Case ID: cal_76/html/0474-01.html
Source: Caselaw Access Project
Author: {"author": "•Foote, C.—This The Court.", "license": "Public Domain", "url": "https://static.case.law/"}
Date Created: 2024-08-24T03:29:51.129683

[No. 11305.
    Department One.
    June 9, 1888.]
    JEREMIAH RYALL, Appellant, v. CENTRAL PACIFIC RAILROAD COMPANY, Respondent.
    Contributory Negligence—Negligence of Railroad Company—Violation of Municipal Ordinance. —When the plaintiff’s own negligence is the proximate cause of damage to his person, by reason of his placing himself between two railroad tracks, at a place where he ought not to have been in the proper performance of his duty as an employee of the railroad company, and with his back toward an approaching train, which strikes him, he cannot recover on account of the negligence of the company in displaying no light upon the train, or in not complying with the precautions required by a municipal ordinance. •
    Instructions. —When there is no error in instructions which are excepted to, a possible mistake as to those not excepted to cannot be considered.
    
      Appeal from a judgment of the Superior Court of the city and county of San Francisco, and from an order refusing a new trial.
    The facts are stated in the opinion. ' •
    
      Royce & Cummins, for Appellant.
    
      W. H. L. Barnes, for Respondent.
   •Foote, C.—This

This action was brought to recover damages for injuries received from the cars of the defendant corporation, while the plaintiff was engaged in the alleged performance of his duty as an employee of the Southern Pacific Railroad Company.

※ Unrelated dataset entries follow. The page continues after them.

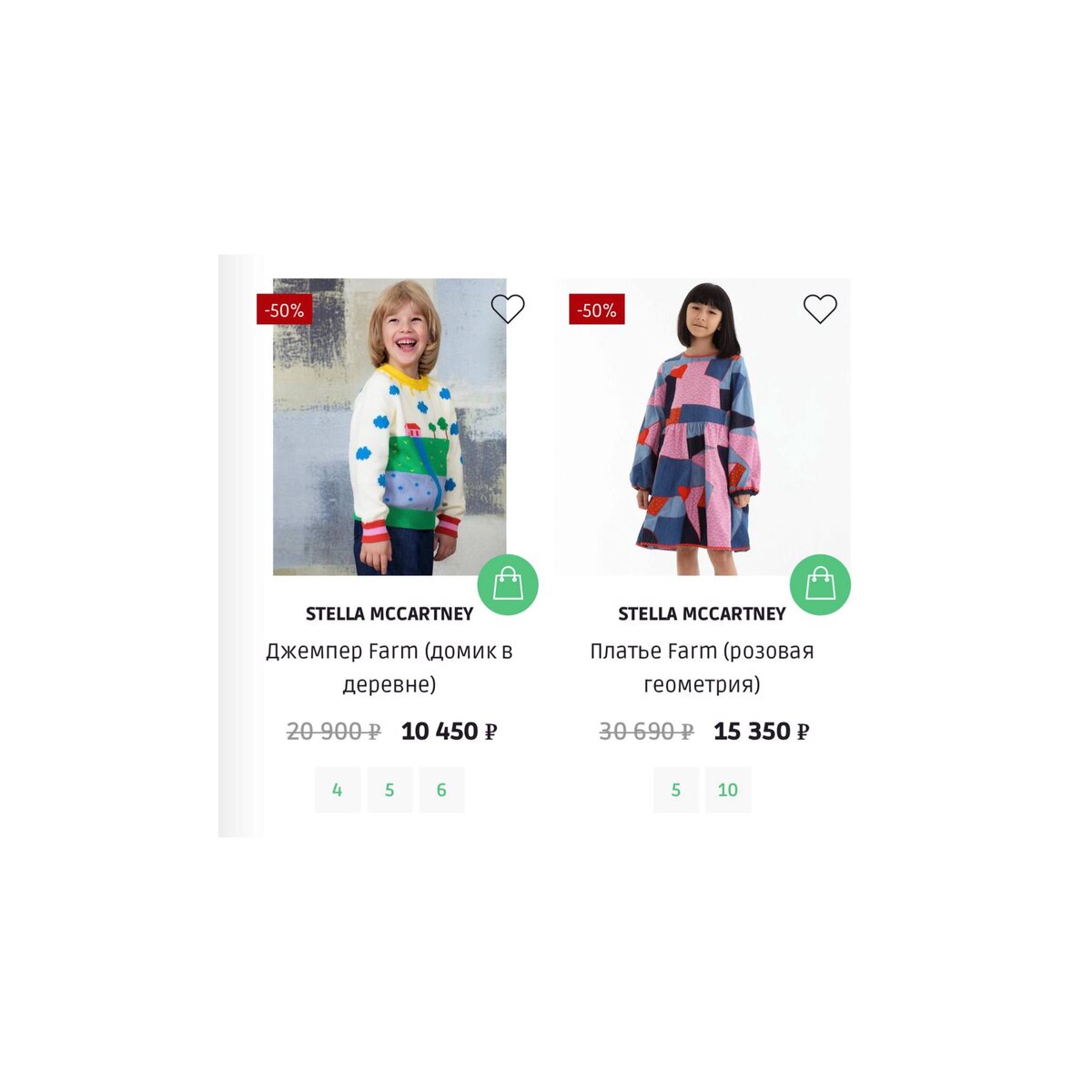
Task: Add the Farm jumper to shopping bag
Action: tap(509, 584)
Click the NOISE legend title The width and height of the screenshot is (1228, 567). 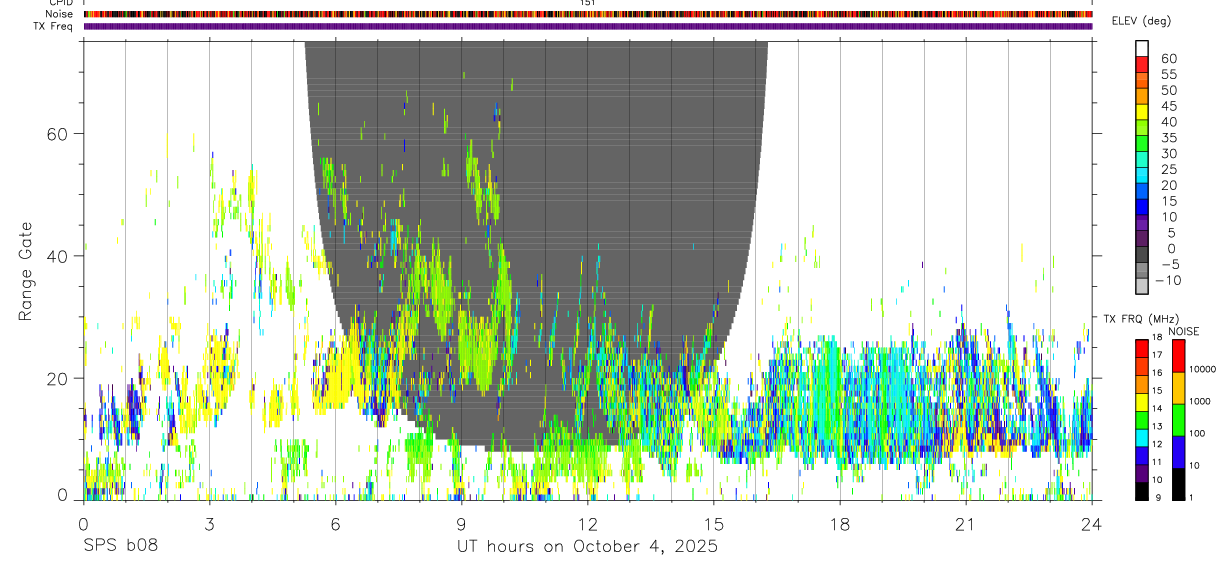pos(1184,331)
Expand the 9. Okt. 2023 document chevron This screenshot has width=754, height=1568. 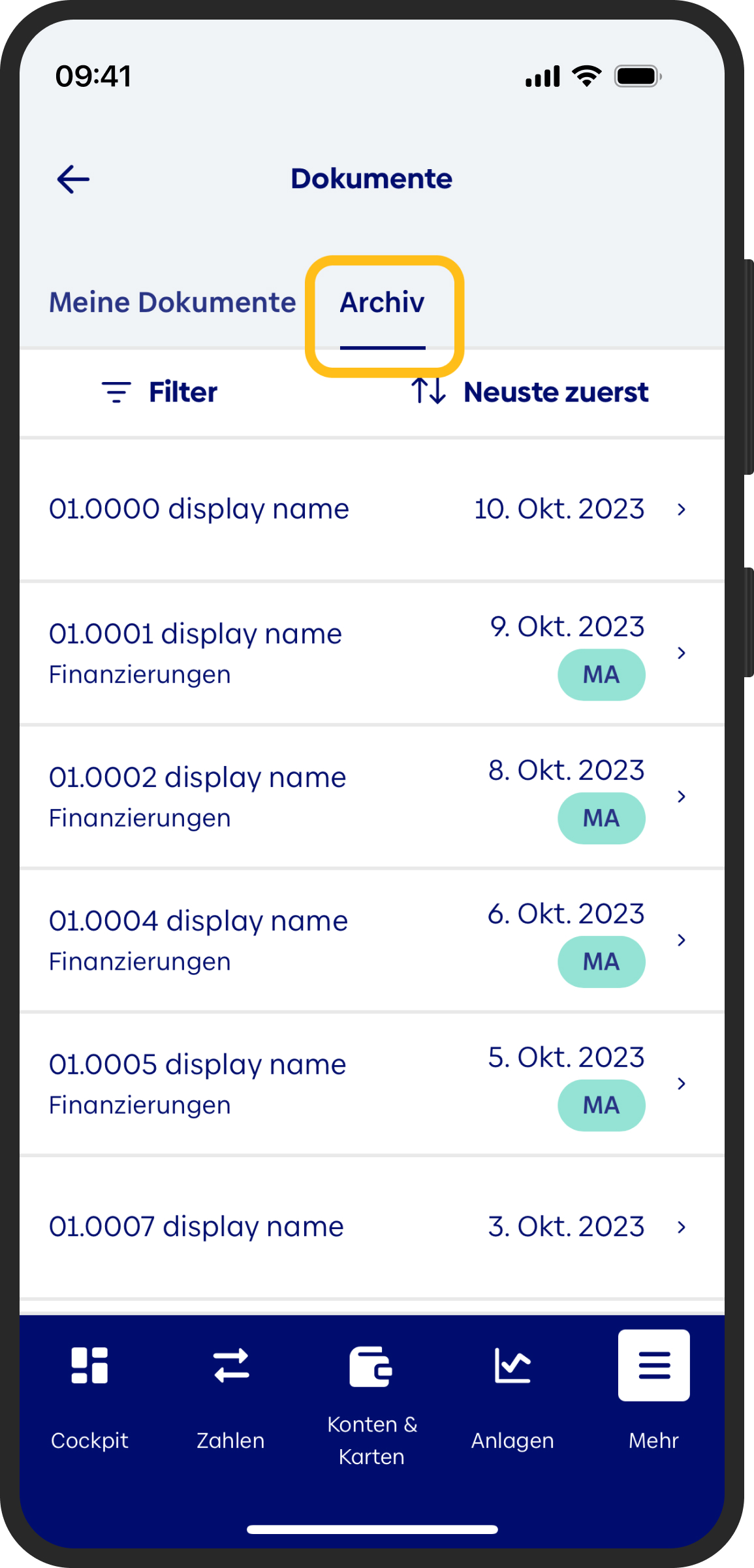pos(682,652)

The cause was tried before a jury, and a verdict rendered in favor of the defendant, from which, and an order denying a new trial, the plaintiff has appealed.

The negligence of the defendant is alleged as the proximate cause of the injuries received by the plaintiff, while the defendant contends that the carelessness of the plaintiff resulted in his being seriously hurt.

■Conceding, without deciding, all that the plaintiff can possibly claim from the evidence, that defendant was guilty of negligence in running its cars against the plaintiff and maiming him, and that no light was displayed upon the rear of the train, or any of the precautions taken which an ordinance of the city of San Francisco required should be done, that in running its train as it did the defendant was guilty of a misdemeanor, nevertheless the evidence shows that the plaintiff, when struck, was not at the place where he should have been in the proper performance of his duty, in attending to the business of his employer; that fully informed of the danger which he ran, he unnecessarily and carelessly placed himself between two tracks, where a train moving upon one or both tracks would have endangered his being crushed, either if one was standing still and the other in motion, or both had been in motion; that his back was turned toward the approaching train, which struck him, and it is very doubtful, even if there had been a light on the rear end of it, that he would have seen or noticed it. When struck he was between two trains, one on each track on both sides of him. In other words, we are clearly of opinion that the plaintiff’s gross negligence, and not that of the defendant, was the proximate cause of the damage done to his person of which he complains.

This being so, we do not see how the jury could have found in his favor without doing so against the weight of evidence.

The court did not commit error in granting the portion of the instructions which was excepted to, and we cannot consider a possible mistake as to those instructions which were not excepted to. No prejudicial error appearing in the record, the judgment and order should be affirmed.

Belcher, C. C., and Hayne, C., concurred.

The Court.

—For the reasons given in the foregoing opinion, the judgment and order are affirmed.